全身性エリテマトーデスにおけるB細胞、T細胞の糖鎖修飾変化について

Departamento de Medicina y Zootecnia de Cerdos, Universidad Nacional Autónoma de México, Ciudad de México, Mexicoらのグループは、全身性エリテマトーデスにおけるB細胞、T細胞の糖鎖修飾変化について報告しています。
https://www.ncbi.nlm.nih.gov/pmc/articles/PMC9820943/

全身性エリテマトーデスは、自己免疫疾患であり、体中のあらゆる組織に影響を及ぼします。
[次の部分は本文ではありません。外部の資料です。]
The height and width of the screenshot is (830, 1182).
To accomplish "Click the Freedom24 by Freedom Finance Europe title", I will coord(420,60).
B細胞の場合、糖鎖修飾の変化に関する研究は主に免疫グロブリンに向けられています。 全身性エリテマトーテス患者は、免疫グロブリンG(IgG) の糖鎖修飾に変化があります。フコシル化残基に親和性を持つAALレクチンが、健常者と比較してより強く反応すること、そしてまた、コアのフコシル化トリマンノース N-型糖鎖に特異的なLCA レクチンのIgGに対する反応性の増加も、全身性エリテマトーデス患者で報告されています。高分解能の液体クロマトグラフィーを使用して、IgGのガラクトシル化およびシアリル化の減少も確認されています。
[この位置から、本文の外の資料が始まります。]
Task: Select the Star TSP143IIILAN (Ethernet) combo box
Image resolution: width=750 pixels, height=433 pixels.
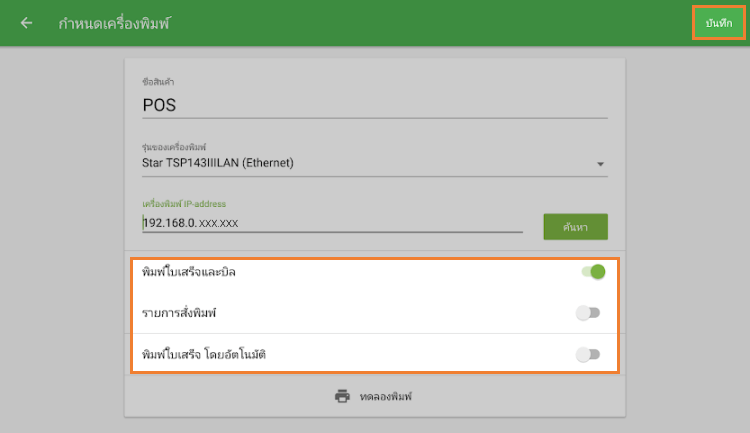Action: point(360,162)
全身性エリテマトーテス患者のT細胞は、ALLレクチンの反応性変化からO-型糖鎖修飾にも変化が起こっていることが示されています。ALLレクチンは、T細胞受容体を共活性化するCore 1構造を認識するとされています。活性型の全身性エリテマトーデス患者のT細胞は、非活性型全身性エリテマトーデス患者よりもALLの反応性が低く、ALLによって認識される受容体の発現は疾患活性と逆相関していました。別の研究では、VVAレクチンを使用した全身性エリテマトーデス患者のT細胞におけるTn抗原型 O-型糖鎖の発現増加が報告されています。

更に、全身性エリテマトーデス患者においては、O-GlcNAc修飾および E74 様因子 1 (ELF-1) のリン酸化の減少が観察されています。